[Exercise material — start]
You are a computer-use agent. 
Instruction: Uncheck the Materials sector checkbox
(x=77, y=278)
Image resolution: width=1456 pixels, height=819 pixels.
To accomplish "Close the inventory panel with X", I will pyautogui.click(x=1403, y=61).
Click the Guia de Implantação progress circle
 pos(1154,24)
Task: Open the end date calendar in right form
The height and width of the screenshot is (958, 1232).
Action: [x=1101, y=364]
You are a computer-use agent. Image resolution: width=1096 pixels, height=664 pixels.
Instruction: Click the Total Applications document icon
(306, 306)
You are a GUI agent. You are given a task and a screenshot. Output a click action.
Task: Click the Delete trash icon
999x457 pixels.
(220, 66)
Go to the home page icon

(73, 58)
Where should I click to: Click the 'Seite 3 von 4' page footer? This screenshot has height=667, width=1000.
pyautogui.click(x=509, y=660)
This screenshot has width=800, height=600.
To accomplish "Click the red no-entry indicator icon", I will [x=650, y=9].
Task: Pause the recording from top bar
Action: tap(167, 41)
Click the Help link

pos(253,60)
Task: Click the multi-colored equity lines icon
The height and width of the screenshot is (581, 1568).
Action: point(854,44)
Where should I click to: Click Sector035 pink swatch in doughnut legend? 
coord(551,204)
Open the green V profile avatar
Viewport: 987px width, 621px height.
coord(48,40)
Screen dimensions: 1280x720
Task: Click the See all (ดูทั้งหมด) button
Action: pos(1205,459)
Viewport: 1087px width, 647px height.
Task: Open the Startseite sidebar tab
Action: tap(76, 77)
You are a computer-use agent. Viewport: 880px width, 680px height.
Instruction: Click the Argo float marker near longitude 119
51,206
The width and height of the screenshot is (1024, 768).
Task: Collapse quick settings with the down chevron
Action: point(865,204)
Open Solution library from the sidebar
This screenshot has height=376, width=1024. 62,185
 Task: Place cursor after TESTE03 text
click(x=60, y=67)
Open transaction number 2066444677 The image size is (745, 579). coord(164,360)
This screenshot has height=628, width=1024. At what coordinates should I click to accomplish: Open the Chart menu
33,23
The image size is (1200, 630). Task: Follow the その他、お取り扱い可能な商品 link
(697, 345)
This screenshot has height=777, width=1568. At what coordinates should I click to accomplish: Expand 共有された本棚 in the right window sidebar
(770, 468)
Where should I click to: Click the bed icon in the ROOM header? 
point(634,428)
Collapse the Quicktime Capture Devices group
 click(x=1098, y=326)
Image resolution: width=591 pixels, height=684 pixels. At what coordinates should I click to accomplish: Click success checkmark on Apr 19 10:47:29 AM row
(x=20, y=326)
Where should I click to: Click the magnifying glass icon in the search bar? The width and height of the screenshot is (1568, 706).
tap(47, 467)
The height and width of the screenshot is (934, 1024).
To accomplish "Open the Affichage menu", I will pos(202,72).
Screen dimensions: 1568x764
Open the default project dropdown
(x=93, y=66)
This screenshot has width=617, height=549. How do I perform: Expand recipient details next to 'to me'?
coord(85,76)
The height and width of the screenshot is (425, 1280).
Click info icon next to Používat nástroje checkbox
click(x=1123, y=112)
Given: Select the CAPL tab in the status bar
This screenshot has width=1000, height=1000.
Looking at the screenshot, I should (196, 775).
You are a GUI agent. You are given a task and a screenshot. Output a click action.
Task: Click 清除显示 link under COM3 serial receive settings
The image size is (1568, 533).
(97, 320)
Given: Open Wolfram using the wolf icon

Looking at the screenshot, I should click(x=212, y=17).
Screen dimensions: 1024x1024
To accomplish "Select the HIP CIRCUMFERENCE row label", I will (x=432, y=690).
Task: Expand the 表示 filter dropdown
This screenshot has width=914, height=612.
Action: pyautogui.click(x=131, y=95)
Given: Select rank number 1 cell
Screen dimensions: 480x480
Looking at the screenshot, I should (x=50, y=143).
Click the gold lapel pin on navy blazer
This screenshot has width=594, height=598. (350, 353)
[Exercise material — finish]
# Work order
Lines that include the word "Select" are to be extracted from the data above.

# Result of this task
Given: Select the CAPL tab in the status bar
To accomplish "Select the HIP CIRCUMFERENCE row label", I will (x=432, y=690).
Given: Select rank number 1 cell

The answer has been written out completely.